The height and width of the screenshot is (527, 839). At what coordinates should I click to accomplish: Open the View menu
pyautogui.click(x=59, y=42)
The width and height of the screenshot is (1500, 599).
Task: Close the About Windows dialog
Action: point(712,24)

# EXERCISE GOAL
Copy out every one of the records above, character for character and with no changes.

# OUTPUT FOR THIS TASK
The height and width of the screenshot is (527, 839). At what coordinates should I click to accomplish: Open the View menu
pyautogui.click(x=59, y=42)
The width and height of the screenshot is (1500, 599).
Task: Close the About Windows dialog
Action: point(712,24)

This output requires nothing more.